Available data Block Start

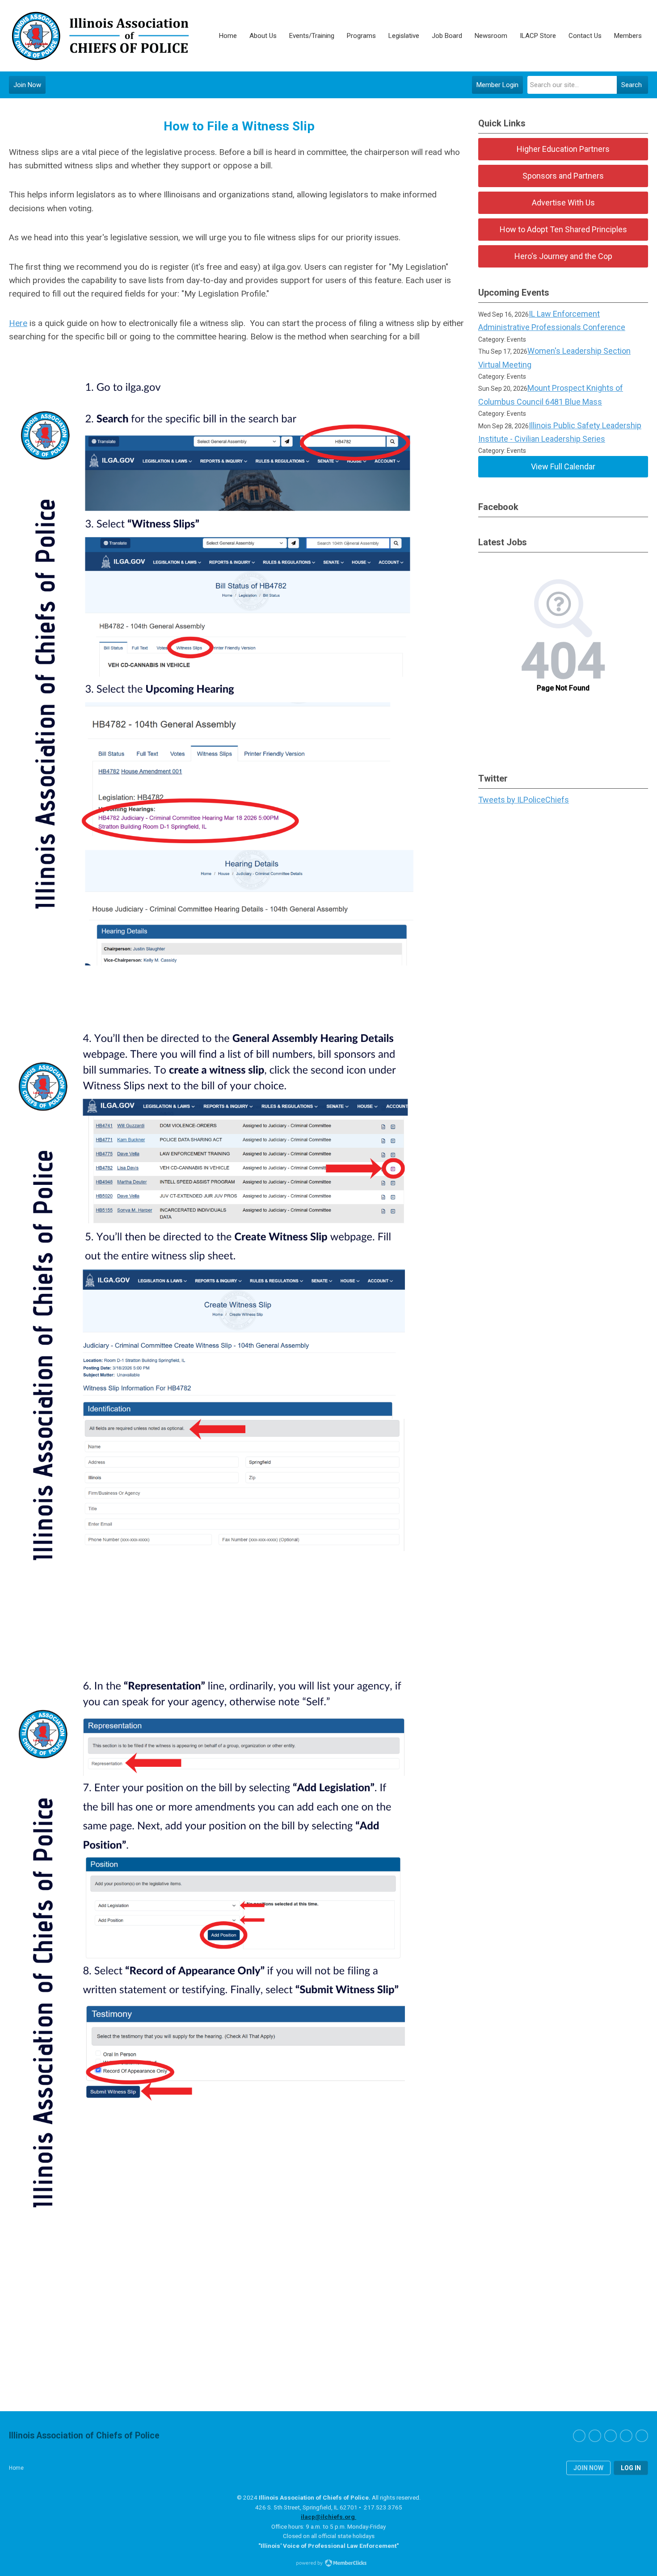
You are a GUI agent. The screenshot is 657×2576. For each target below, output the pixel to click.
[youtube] (642, 2436)
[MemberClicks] (99, 36)
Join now (588, 2467)
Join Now (27, 85)
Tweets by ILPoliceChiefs (523, 799)
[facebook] (579, 2436)
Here (18, 323)
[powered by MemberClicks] (328, 2564)
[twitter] (595, 2436)
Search (631, 85)
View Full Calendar (563, 466)
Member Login (497, 85)
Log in (631, 2467)
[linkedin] (626, 2436)
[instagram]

Available data Block End

**Exercise directions:**
Word-for-word copy, no pictures: write out the entries above in full.

**Expected answer:**
You are a GUI agent. The screenshot is 657×2576. For each target below, output the pixel to click.
[youtube] (642, 2436)
[MemberClicks] (99, 36)
Join now (588, 2467)
Join Now (27, 85)
Tweets by ILPoliceChiefs (523, 799)
[facebook] (579, 2436)
Here (18, 323)
[powered by MemberClicks] (328, 2564)
[twitter] (595, 2436)
Search (631, 85)
View Full Calendar (563, 466)
Member Login (497, 85)
Log in (631, 2467)
[linkedin] (626, 2436)
[instagram]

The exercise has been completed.